▶ **Your task**:
Please copy only the material from the line that has "Task: Click the" to the very last line, both ends included, exactly as written and without pictures.

▶ **Dataset extract**:
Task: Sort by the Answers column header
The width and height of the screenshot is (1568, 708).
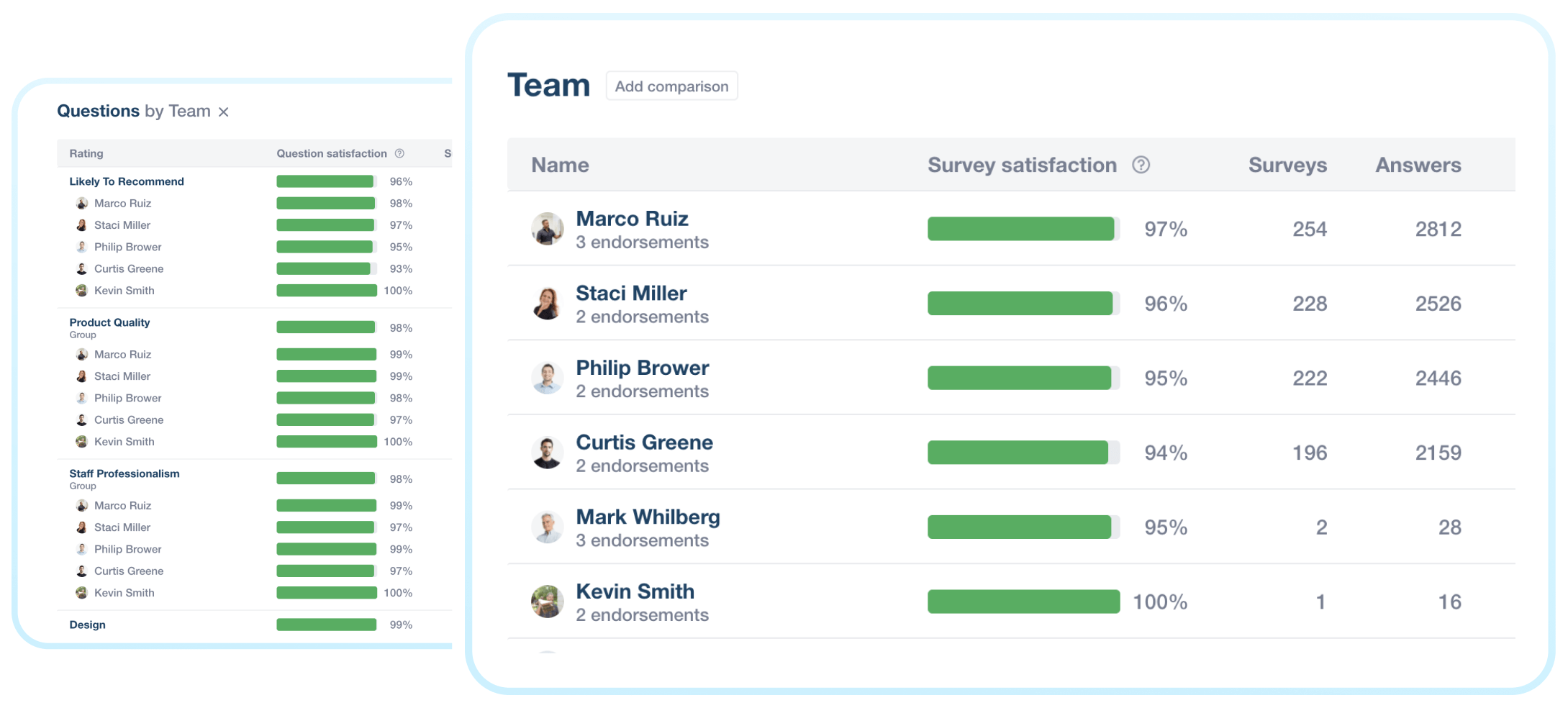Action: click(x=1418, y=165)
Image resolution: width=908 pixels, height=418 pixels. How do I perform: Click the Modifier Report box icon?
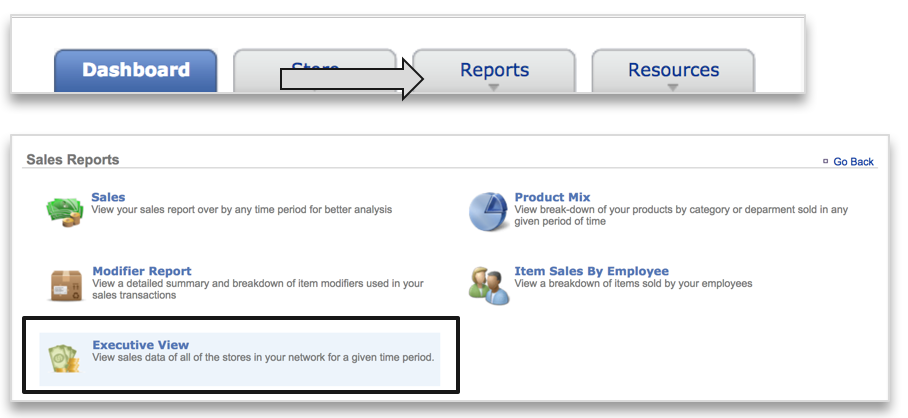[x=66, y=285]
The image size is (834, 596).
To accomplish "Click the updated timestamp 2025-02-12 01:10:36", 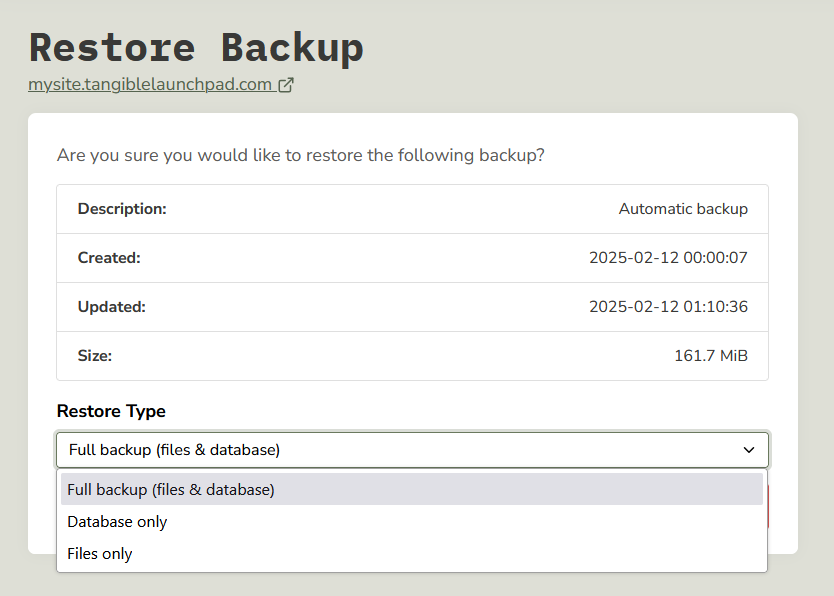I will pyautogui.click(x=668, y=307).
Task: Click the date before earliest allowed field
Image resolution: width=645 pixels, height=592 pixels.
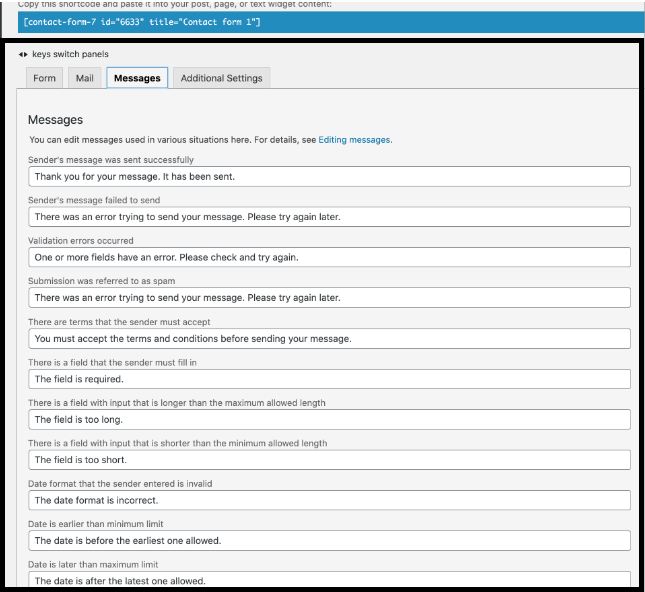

▶ **Solved exercise**:
Task: Click the date before earliest allowed field
Image resolution: width=645 pixels, height=592 pixels.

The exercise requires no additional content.